Khan, who was a premed major for three years, eventually decided to switch to creative nonfiction and focus on law school.

"I began college as a premed major with the sole intention of training myself to help people," Khan says. "At its most basic level, medicine helps people, and that appealed to me.

"I also see creative nonfiction as a way to really effect change. I think it's an excellent device for showing humanity that we have much more in common than we have in contrast. I realized it would be a stretch to meld my love for English and writing with my desire to help people through medicine. Luckily, there is law."

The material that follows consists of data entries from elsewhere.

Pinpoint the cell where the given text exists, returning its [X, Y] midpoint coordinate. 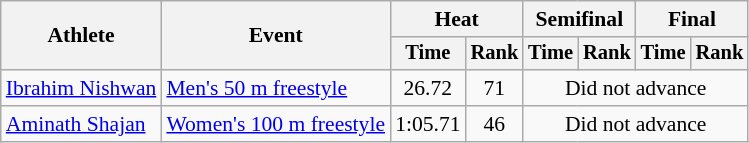
1:05.71 [428, 124]
Event [276, 36]
46 [495, 124]
Heat [456, 19]
Final [692, 19]
26.72 [428, 88]
Women's 100 m freestyle [276, 124]
71 [495, 88]
Ibrahim Nishwan [82, 88]
Aminath Shajan [82, 124]
Semifinal [579, 19]
Men's 50 m freestyle [276, 88]
Athlete [82, 36]
Search for the cell housing the specified text and yield its (x, y) center coordinate. 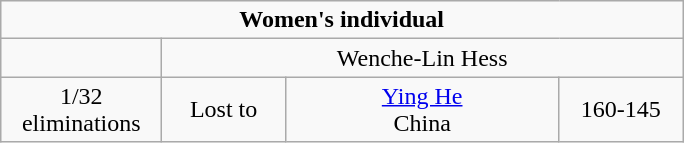
Ying He China (422, 110)
Wenche-Lin Hess (422, 58)
160-145 (621, 110)
Lost to (224, 110)
1/32 eliminations (82, 110)
Women's individual (342, 20)
Return the [X, Y] coordinate for the center point of the cell that contains the specified text.  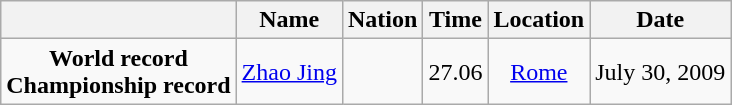
Zhao Jing [289, 72]
27.06 [456, 72]
Name [289, 20]
World record Championship record [118, 72]
Rome [539, 72]
July 30, 2009 [660, 72]
Nation [382, 20]
Date [660, 20]
Location [539, 20]
Time [456, 20]
Pinpoint the cell where the given text exists, returning its (x, y) midpoint coordinate. 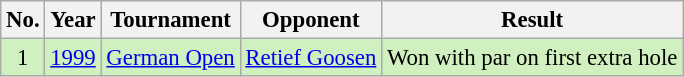
Tournament (170, 20)
Opponent (311, 20)
Year (73, 20)
1999 (73, 58)
Won with par on first extra hole (532, 58)
No. (23, 20)
German Open (170, 58)
Retief Goosen (311, 58)
Result (532, 20)
1 (23, 58)
Return the (X, Y) coordinate for the center point of the cell that contains the specified text.  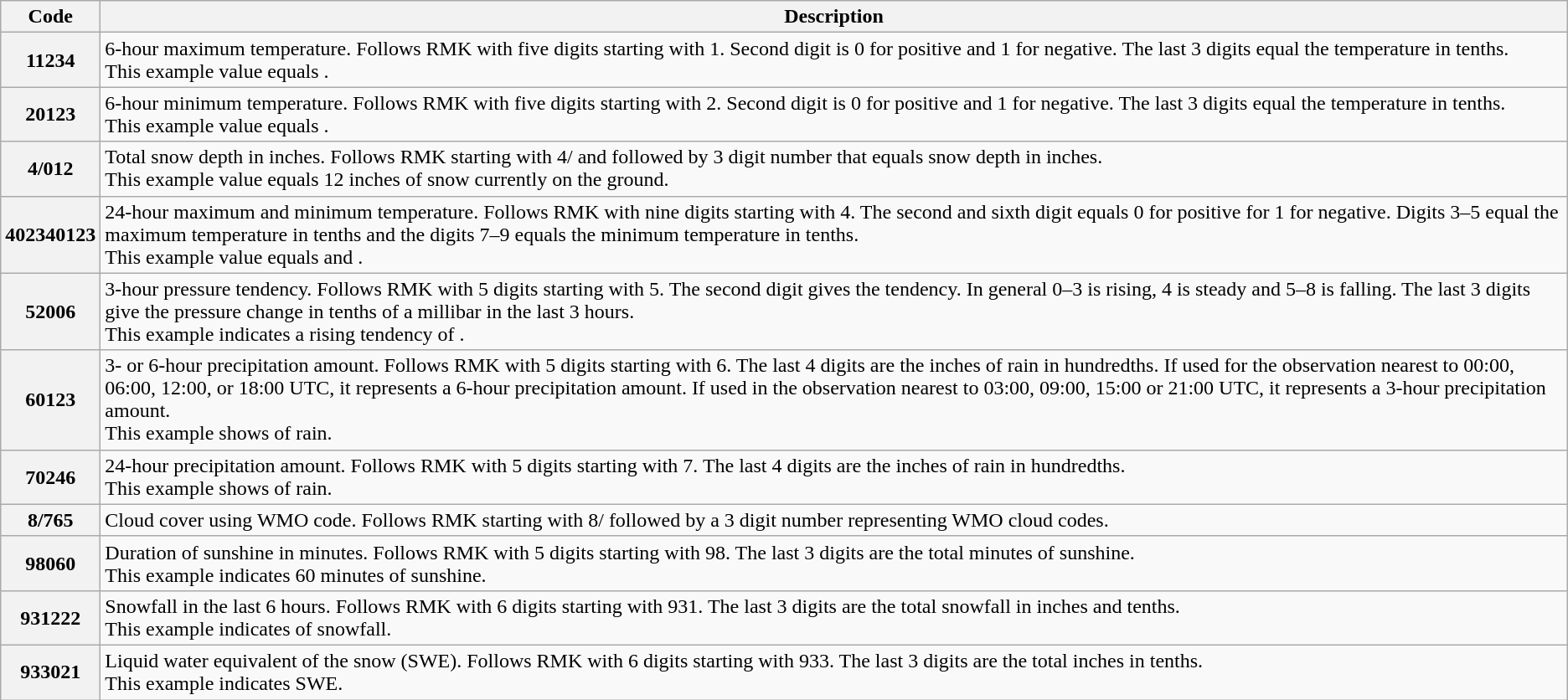
98060 (50, 563)
933021 (50, 672)
Code (50, 17)
20123 (50, 114)
402340123 (50, 235)
931222 (50, 618)
Description (834, 17)
52006 (50, 312)
Cloud cover using WMO code. Follows RMK starting with 8/ followed by a 3 digit number representing WMO cloud codes. (834, 520)
70246 (50, 477)
4/012 (50, 169)
11234 (50, 60)
60123 (50, 400)
8/765 (50, 520)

Khan, who is Muslim, says her specific interest in environmental law, which she plans to study at Michigan State University, originated from Islam's teaching of environmental consciousness.

"Islam began in the desert, and the thought of having plentiful water all the time was beyond their wildest imagination," explains Khan. "One of the first things taught to Muslims was not to waste that resource. I think that Islam's conservation ethic played a big role in my decision to be an environmental lawyer."

She says law and legislation will be essential in bringing about real environmental change.

At Northwestern Khan has been able to express and explore her varied passions. She is active in Northwestern's Muslim-cultural Students Association. She worked with the student magazine North by Northwestern as assistant creative writing editor. (Khan is also a former editorial intern with Northwestern magazine.)

Beyond the University she wrote a monthly newsletter for Inner City Muslim Action Network, a nonprofit on Chicago's South Side that provides programming to support the community, including computer classes, job placement assistance, health clinics, leadership retreats and safe zones within the inner city, as well as arts and cultural programming and community cafés where artists can come together.

Khan hopes to one day conduct immersion research on the Shariah, or Islamic law, exploring how it addresses the environment. She plans to write — creatively rather than scholarly — about the intersection between environmental law and Shariah law.

"You can make the mistake of acquitting someone who does not deserve to be acquitted," says Khan, "but you can never make a mistake in defending God's good earth."